Health Agencies Tout Standards in Data Sharing, Interoperability
Officials from CMS, ONC and HHS spoke about data standards and how to help smaller health organizations make modernization progress.
ORLANDO — As agencies continue to work toward modernizing public health data and setting data standards, Centers for Disease Control and Prevention (CDC), Centers for Medicare and Medicaid Services (CMS) and the Office of the National Coordinator for Health Information Technology (ONC) discussed the need for interoperability at HIMSS in Orlando, Florida, Wednesday.
Interoperability has been a challenge for health care organizations because of regulations and a lack of standards in the field. Following the COVID-19 pandemic, health care organizations and government agencies began implementing public health data modernization, but smaller and rural health care organizations are lagging behind.
ONC Senior Advisor of the Office of IT Molly Prieto said the best way to speed up modernization is to ensure all organizations have the support they need to make the transitions. Prieto highlighted the partnership between CDC and ONC as the two agencies work together to define the core elements of data needed for public health information.
Fast Healthcare Interoperability Resources (FHIR), a set of standards for exchanging electronic health data, has helped agencies like CMS and CDC. It is used in smartphone technologies, like Apple Health, that allow patients to quickly share information between platforms and providers.
“We’re thinking about how we can use FHIR to light a fire and make sure that we’re getting that information quickly and with limited effort,” Prieto said. “How can we use existing implementation guides and existing FHIR capabilities that might be in place for other use cases [such as] health care to health care or health care to patients?”
CMS is also looking to adapt interoperability and data exchange standards, specifically in long-term and post-acute care (LTPAC) settings. CMS previously created a data element library and officials said the agency is aiming to take a more FHIR-centered approach to allow the sharing of data throughout all stages of a patient’s journey in LTPAC settings.
CMS Acting Deputy Director of the Quality Measurement & Value-Based Incentives Group Traci Archibald explained how reusing data like patient goals from a previous provider can prioritize a patient’s care and outcomes.
“If a patient moves from a nursing home to their home, that nursing home quality data can be used for the quality of reporting program, that the nursing home is responsible for,” Archibald said. “It can also be used for prior authorization to be accepted for home health services.”
As agencies work to improve data sharing and interoperability, they called on industry partners and practitioners to give input on the strategies being put into place, especially as the United States Core Data for Interoperability (USCDI) continues to gain more data elements.
“This is the opportunity for our government and for industry partners to get together and really build upon what was already said in USCDI and to support specific programs and specific use cases,” ONC Interoperability Systems Branch Chief JaWanna Henry said.
Looking Back on 2023 and Ahead to 2024
Since 2019, the CDC has set small, concrete yearly milestones to achieve four overall goals of modernizing public health data: storing core public health data streams, accelerating access to analytics, visualizing and sharing data with the public and working with the ONC. In 2023, the CDC publicly set 15 milestones surrounding the public health data strategy, including things like interoperability and import source data.
Richard Hawes, associate director of technology strategy at CDC’s Office of Public Health Data, Surveillance, and Technology (OPHDST), said the office has reached 12 of its 15 milestones last year and aims to reach 80% of the milestones for 2024.
“If we had hit all 15, it will probably mean that we’re [not being] ambitious enough,” Hawes said. “If we hit five or six, we’ve been too ambitious.”

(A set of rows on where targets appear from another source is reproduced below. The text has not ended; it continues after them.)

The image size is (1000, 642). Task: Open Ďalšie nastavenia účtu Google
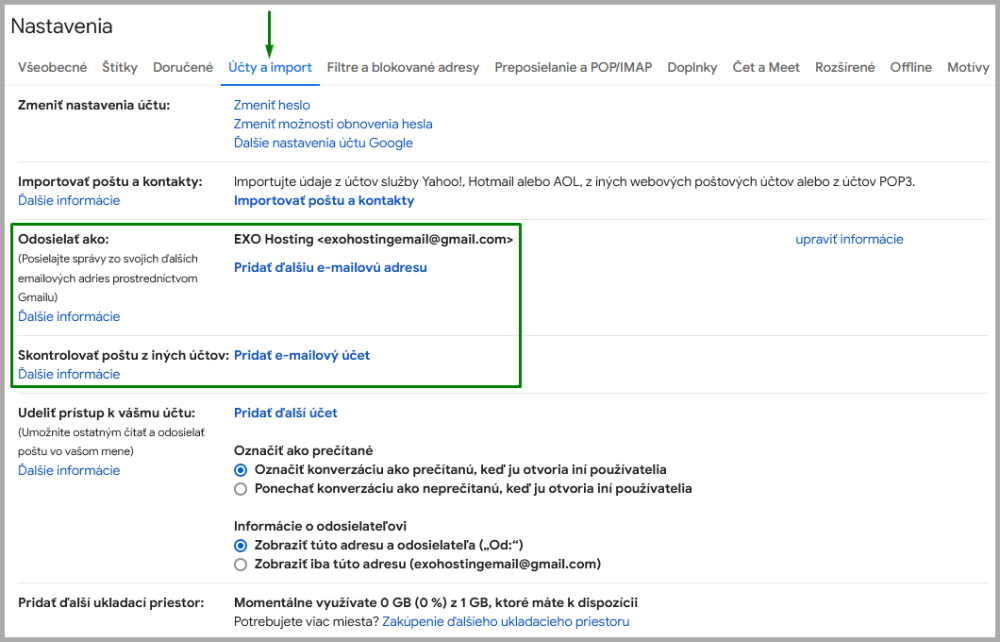tap(323, 143)
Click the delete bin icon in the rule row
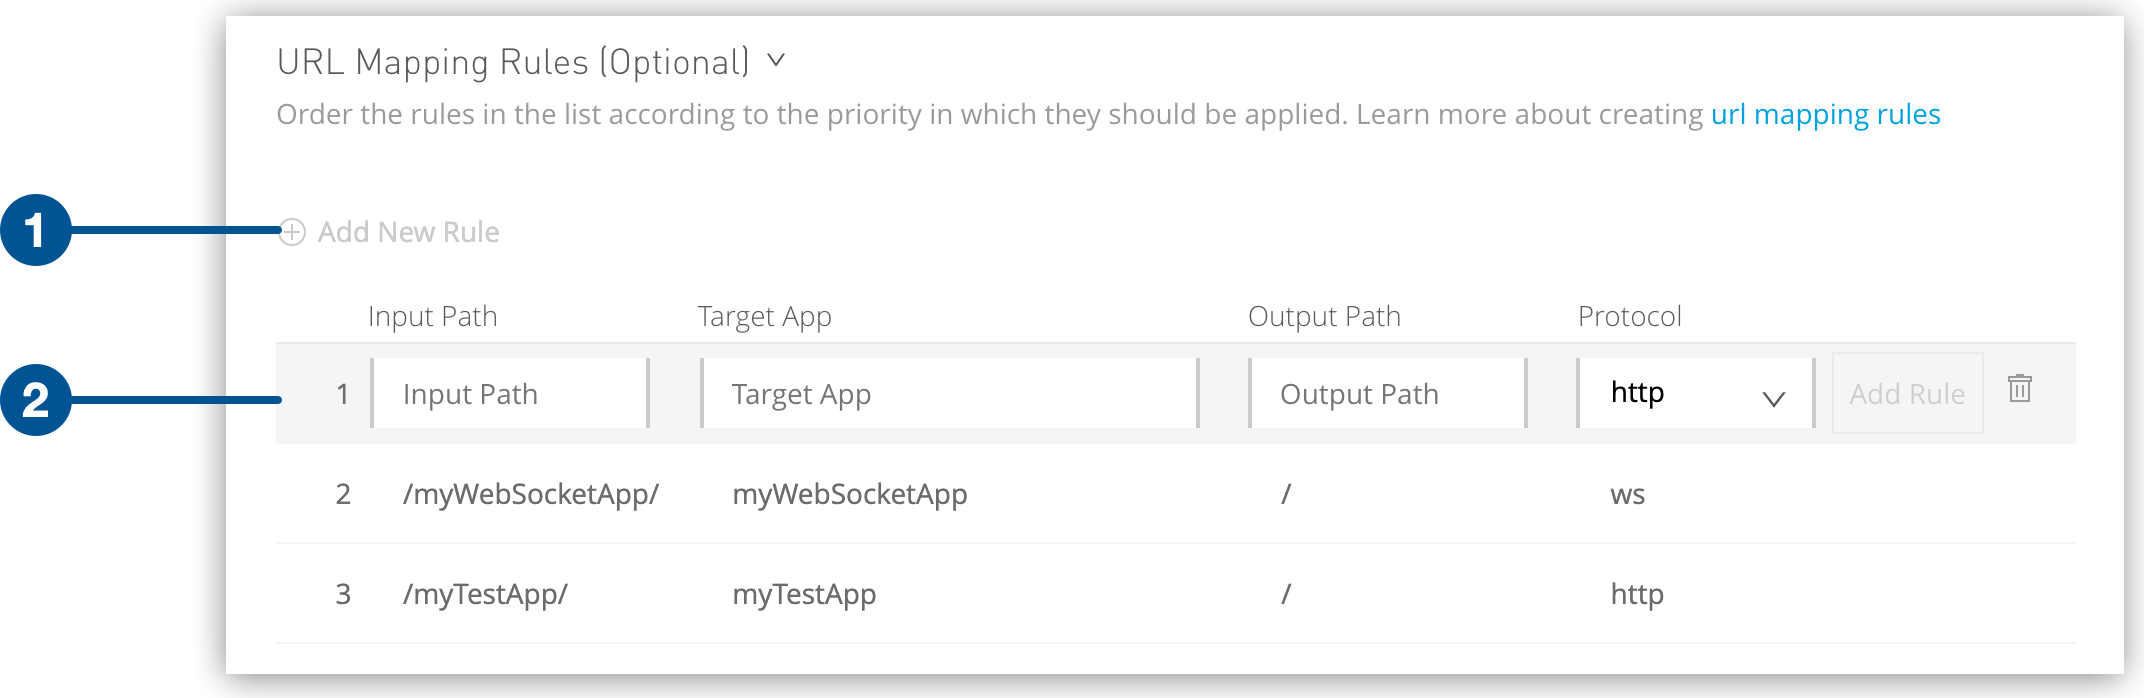The width and height of the screenshot is (2144, 698). coord(2020,391)
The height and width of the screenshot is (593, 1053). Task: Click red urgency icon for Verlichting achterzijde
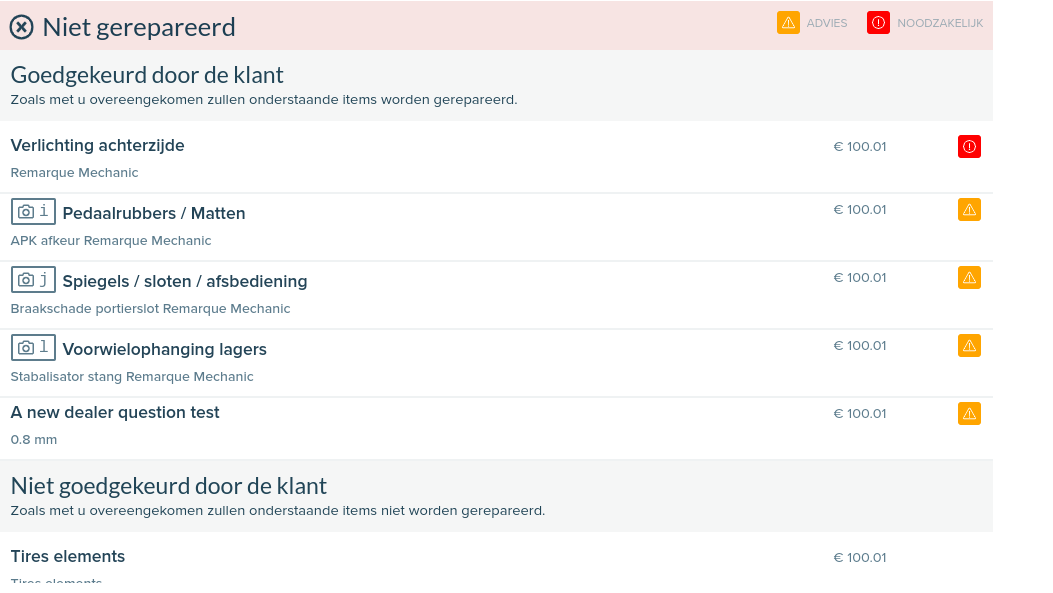(x=969, y=146)
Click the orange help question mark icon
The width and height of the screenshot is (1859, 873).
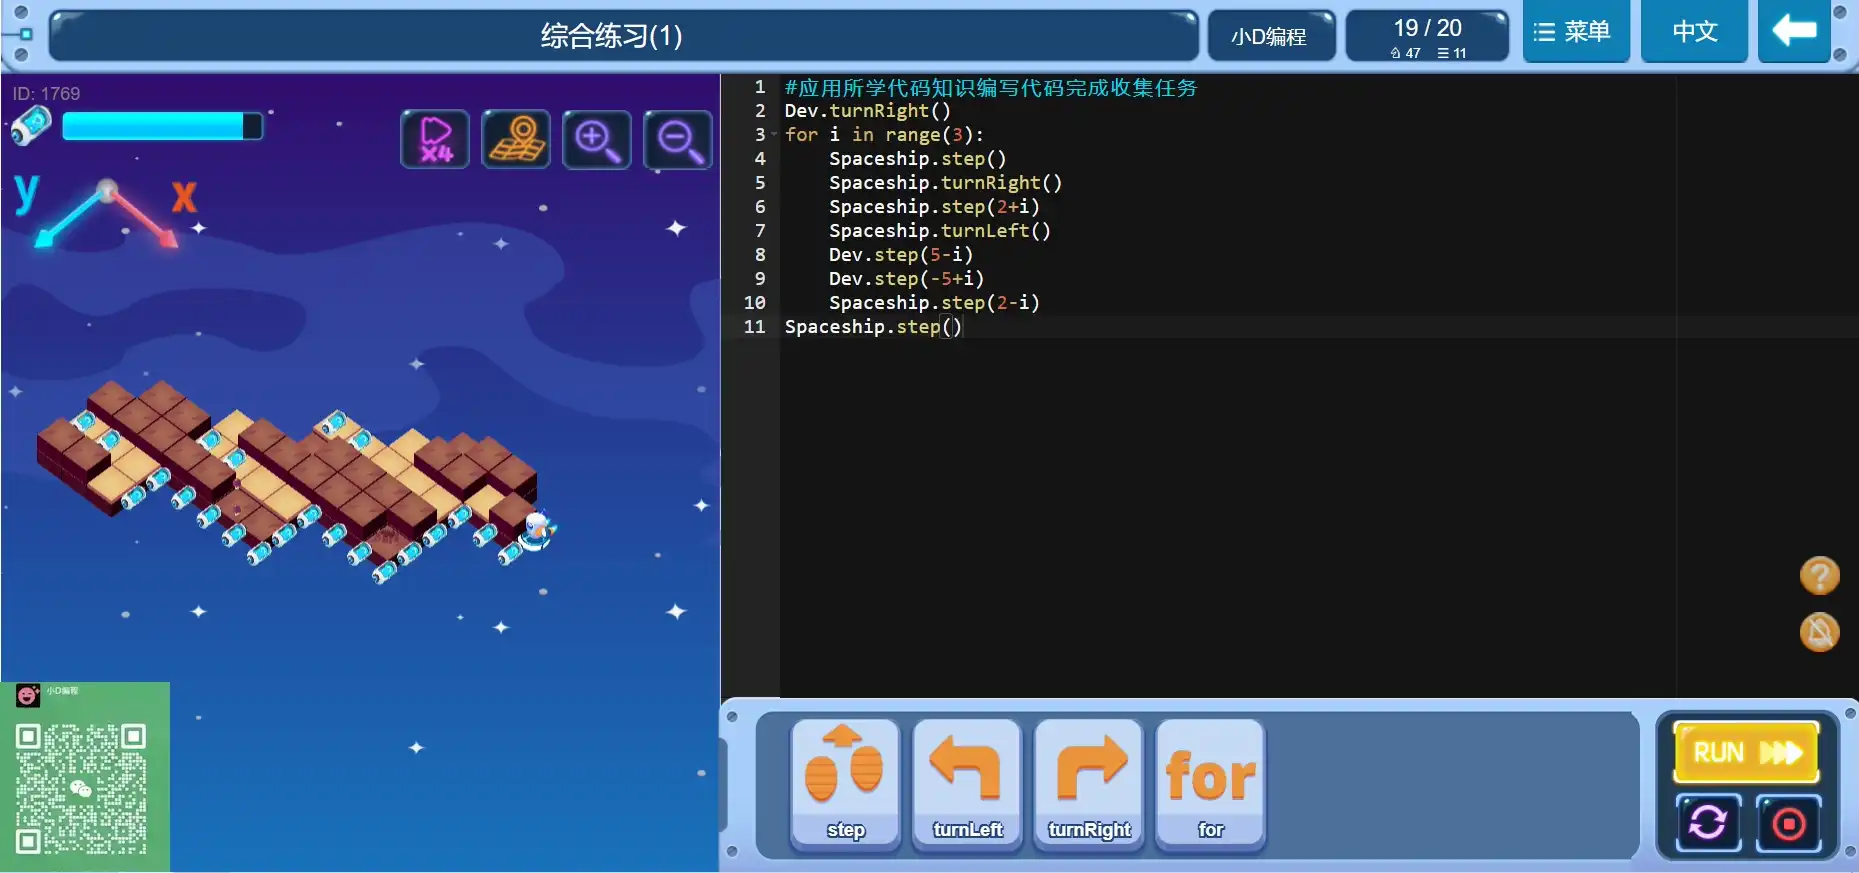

Hawes highlighted the CDC’s “key achievement” of 2023: a data channel that tracks and provides weekly updates on viral respiratory illnesses like COVID-19, RSV and influenza in the United States. One example of the CDC’s milestones for this year is expanding the number of core data sources, like using wastewater to provide data to the viral respiratory illness channel.
“One of the things is also we’re trying to do is expand our cooperation with ONC and you’ll see a lot of specific milestones about that cooperation,” Hawes said.